Re: Replacing OST caps on Microstar KT6 Delta motherboard

I don't see how it's so hard to understand. We're talking about two different things.

The thick, heavy current flow goes like this :

12v > input inductor > input capacitors > mosfets > output inductor > output capacitors

The mosfets are like on/off switches that have to be turned on or off by something. No matter what state the mosfets are in, you still have 12v after the input capacitors.

So after the input capacitors, a bit of 12v is taken to power up the controller and drivers which then turn on or off the mosfets and monitor the output voltage and adjust how fast the mosfets are turned on or off to maintain the voltage where desired.
The heavy current, the amps on 12v, don't go through these controller+drivers side, for example in theory they could be powered separately from a 9v battery if you'd want to... they just take power to work from the same 12v because it was convenient, already there close to the chips.

So you also have

12v > input inductor > input capacitors > controller (and )
12v > input inductor > input capacitors > driver(s)

and then you have signals like this:

controller ----> drivers ----> mosfets (on/off)

At any time, there's 12v at the input of the mosfets, controller and driver but without signal from the drivers, there's no output voltage on the mosfets, they're switches after all controlled by the drivers.
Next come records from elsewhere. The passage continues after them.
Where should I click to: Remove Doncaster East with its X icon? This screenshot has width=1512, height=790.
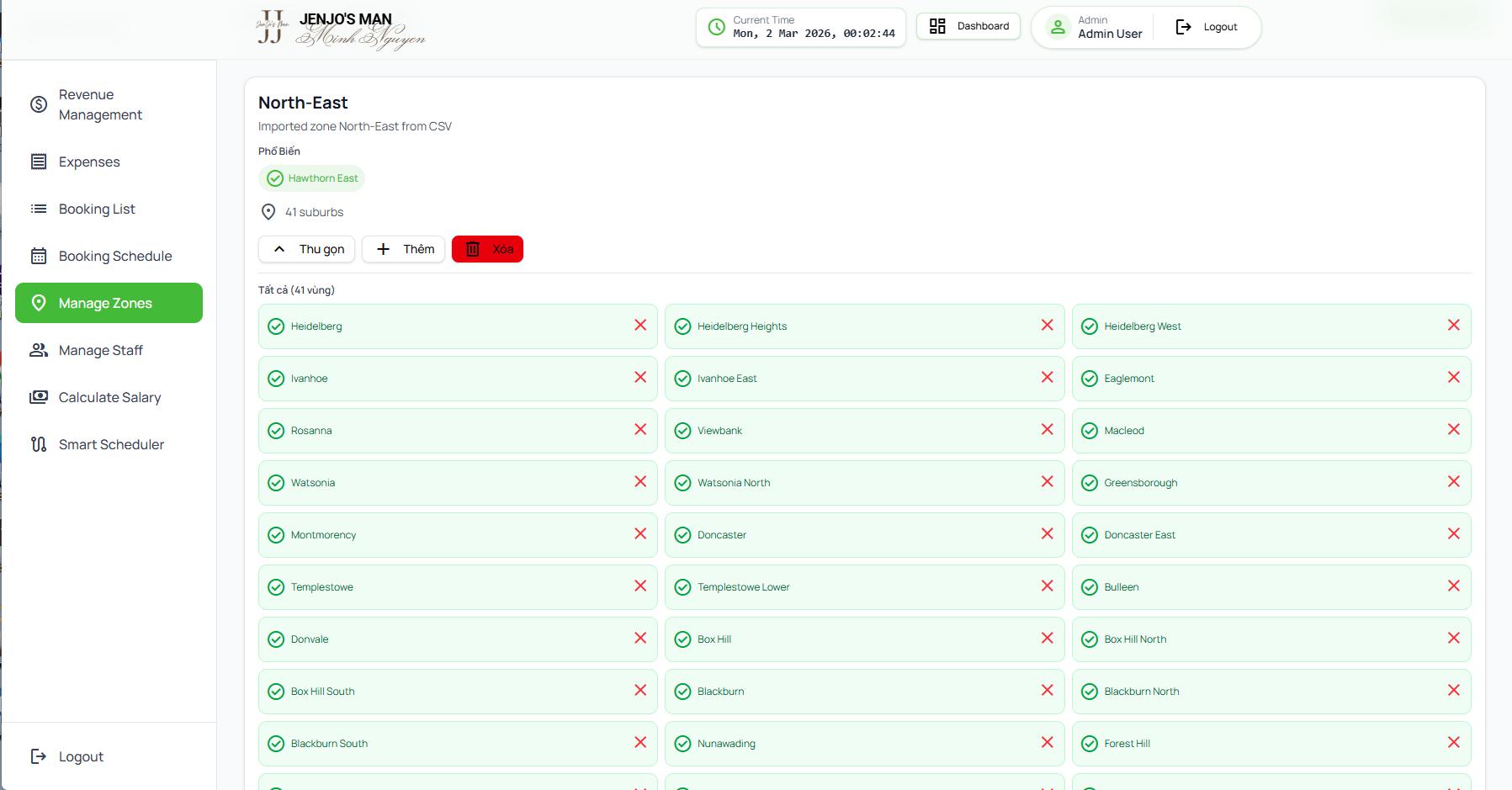(x=1453, y=534)
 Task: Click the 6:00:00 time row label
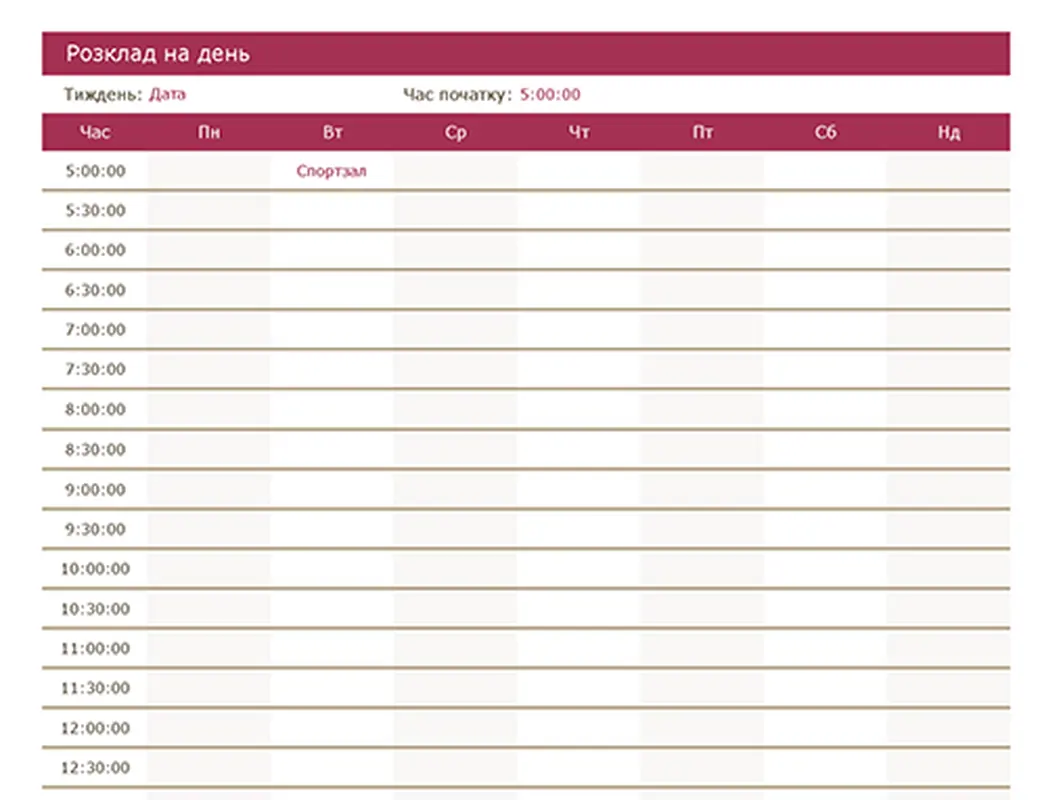[95, 250]
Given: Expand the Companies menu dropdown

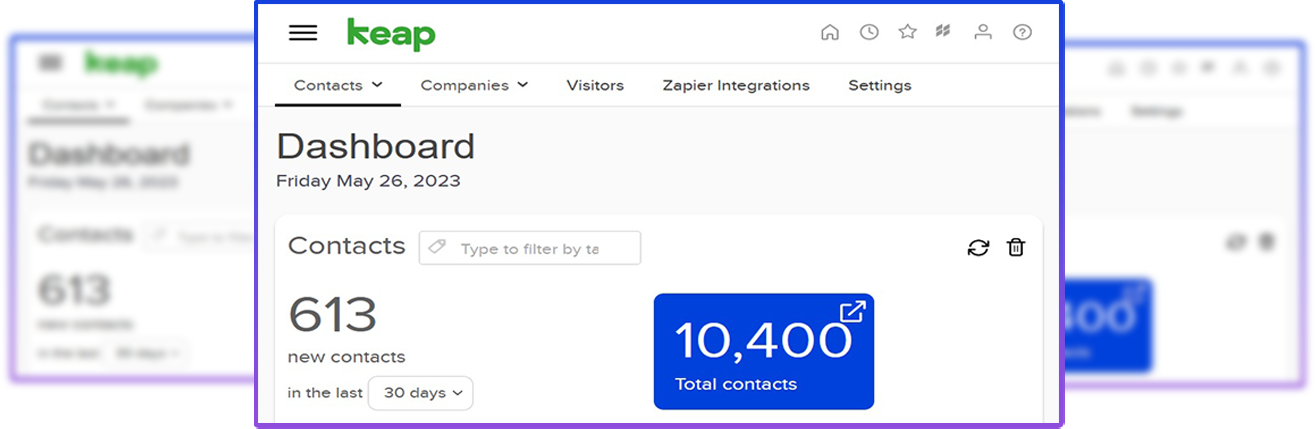Looking at the screenshot, I should (474, 85).
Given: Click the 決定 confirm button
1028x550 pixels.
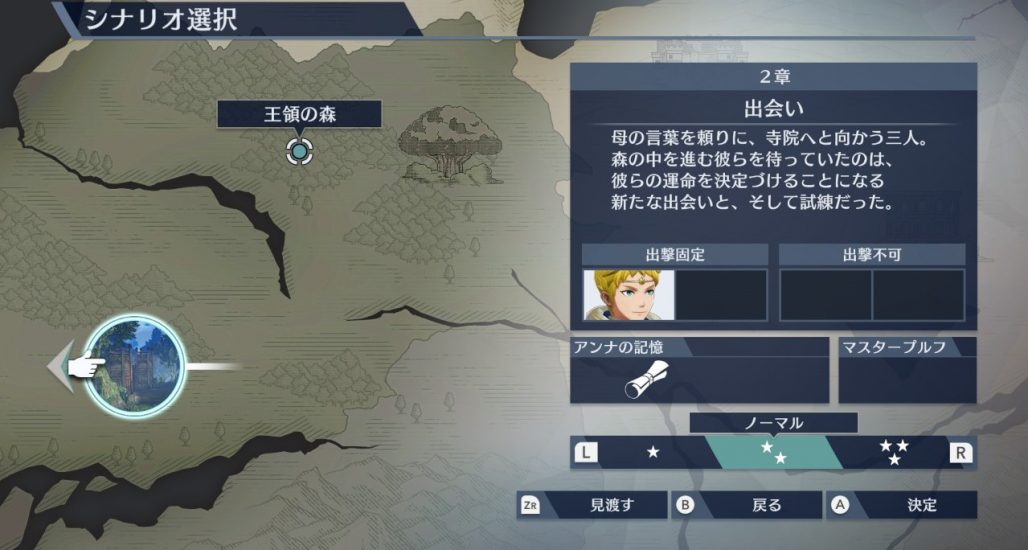Looking at the screenshot, I should (x=901, y=505).
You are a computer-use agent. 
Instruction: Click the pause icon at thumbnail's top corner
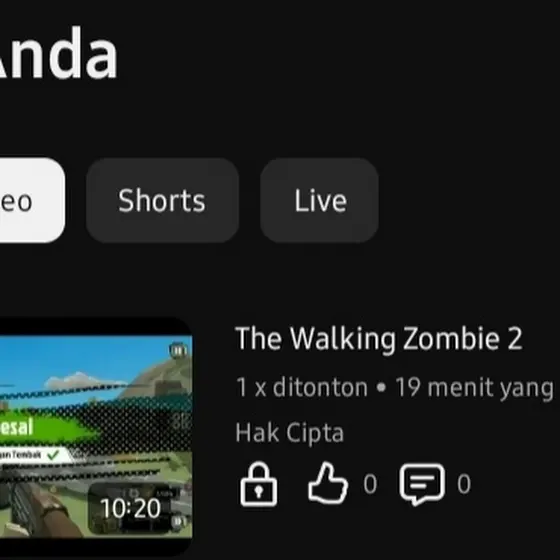(178, 350)
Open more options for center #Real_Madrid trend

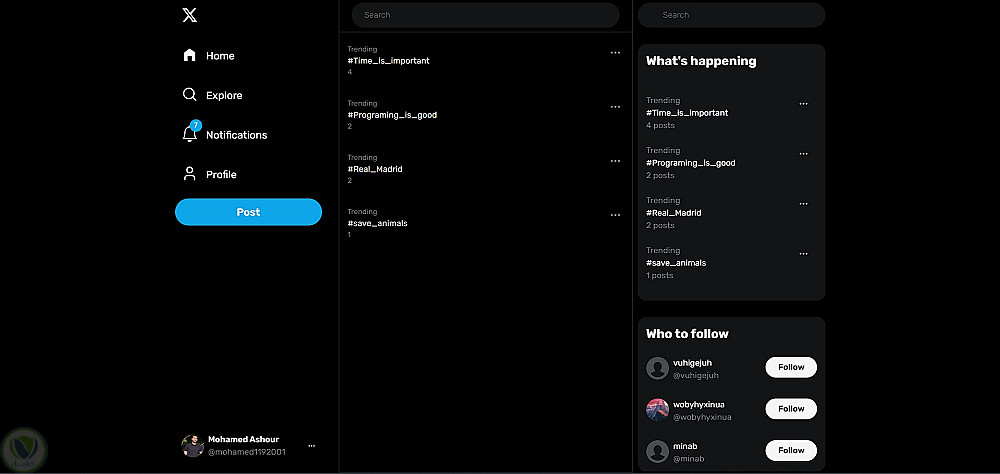click(615, 161)
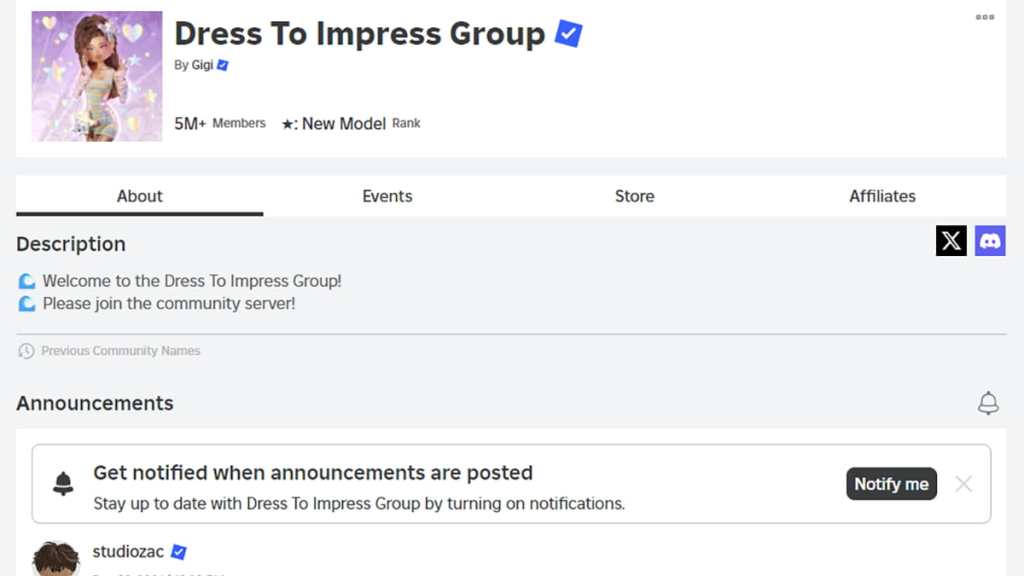The image size is (1024, 576).
Task: Switch to the Events tab
Action: coord(387,196)
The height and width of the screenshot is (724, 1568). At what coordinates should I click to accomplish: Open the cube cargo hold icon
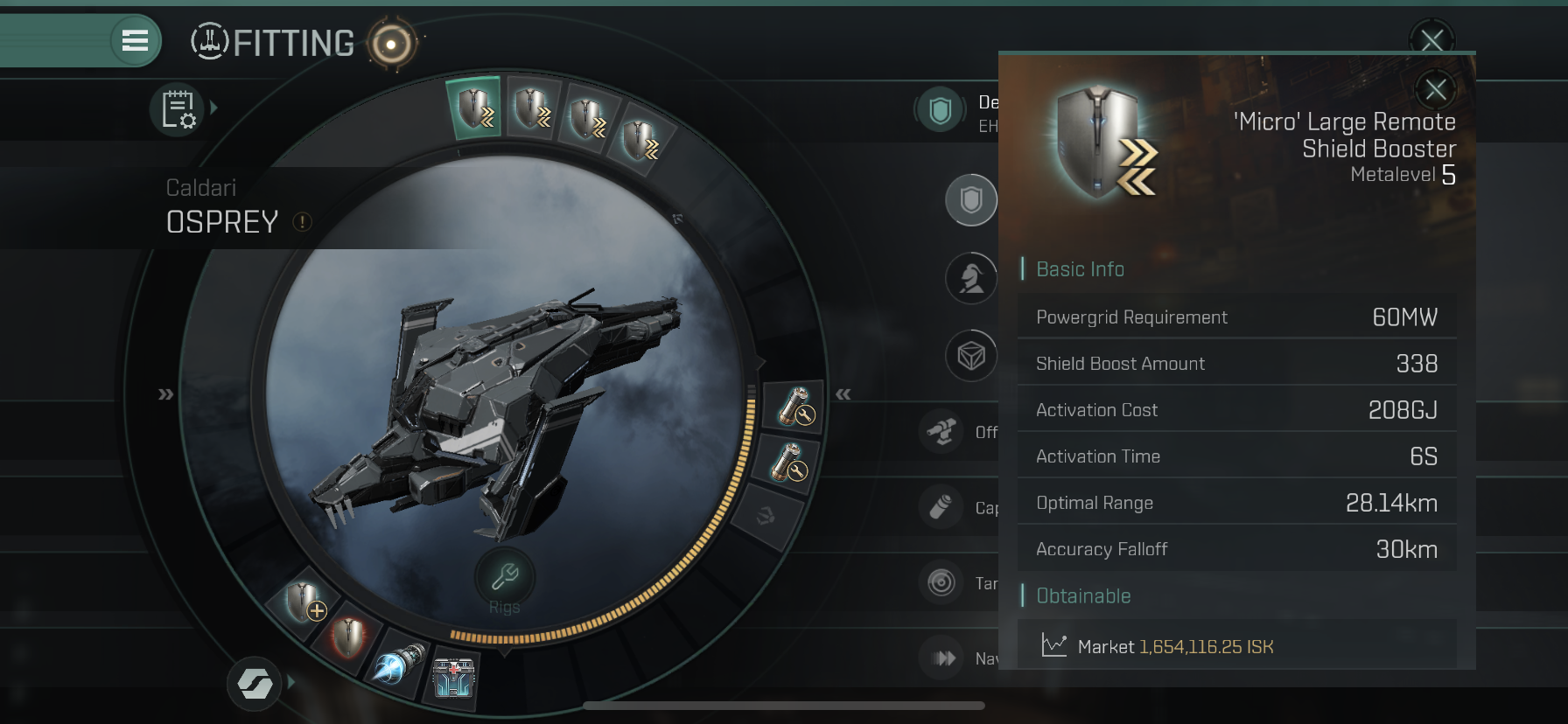(971, 356)
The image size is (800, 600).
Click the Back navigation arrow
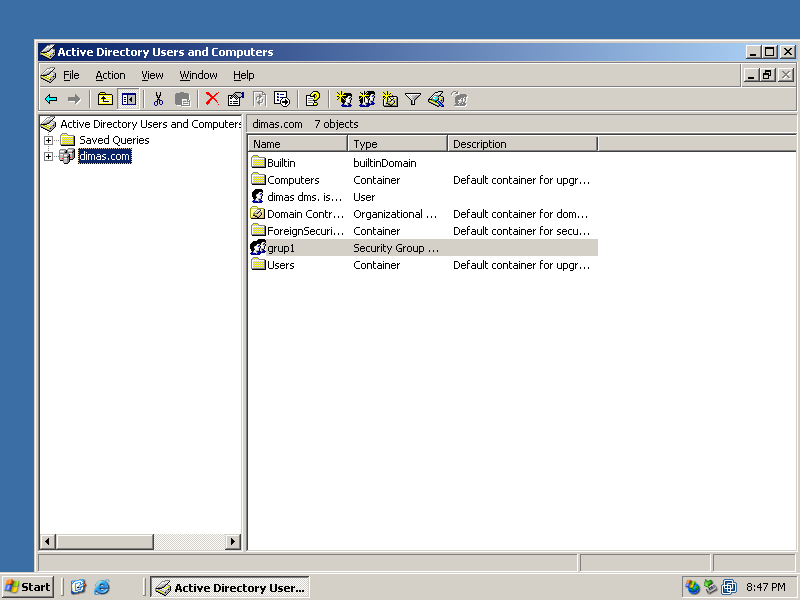tap(50, 99)
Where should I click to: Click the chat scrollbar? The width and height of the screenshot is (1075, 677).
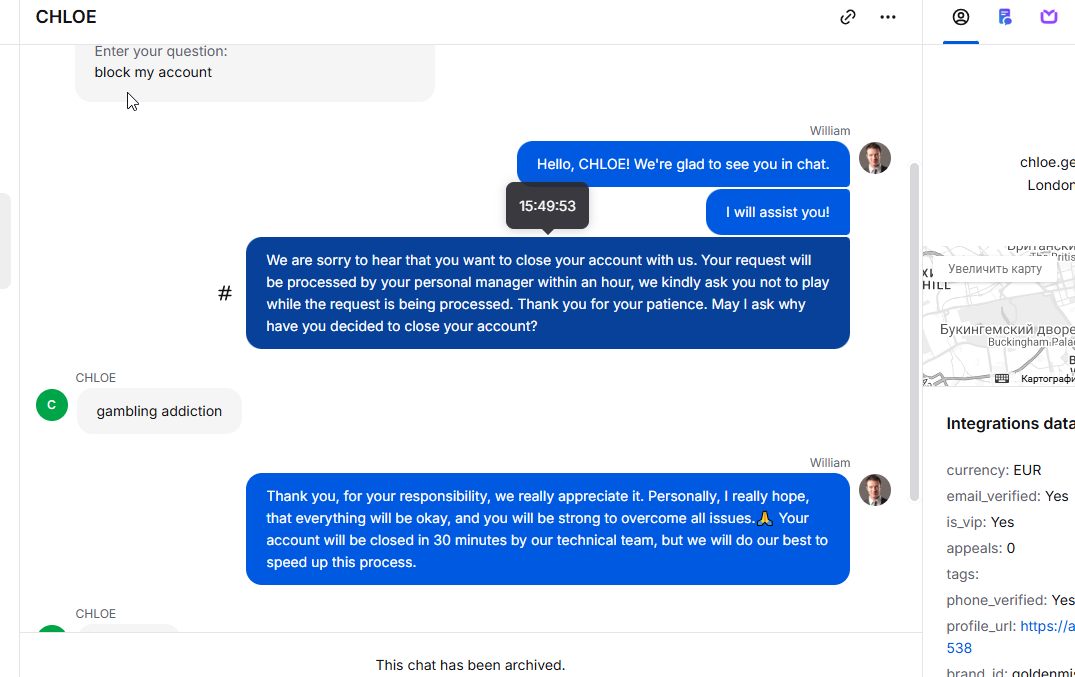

So I'm talking about how current flows from input to output looking at the controller/driver as something auxiliary, as a sort of "management" circuitry, a "gatekeeper", which just controls the flow.

He's arranging the components in the order of importance, not in the order the components are physically connected on the board. He's basically saying:
First is 12v, inductors and capacitors because nothing works without it.
Next is the controller and the phase drivers because mosfets depend on them to work, without them nothing moves further in the circuit.
Next he puts the mosfets because those let the current flow through them, if they're dead or don't turn on or off, current doesn't flow further.
Next is the output inductor which smooths the current pulses and the output capacitors which further smooth things out.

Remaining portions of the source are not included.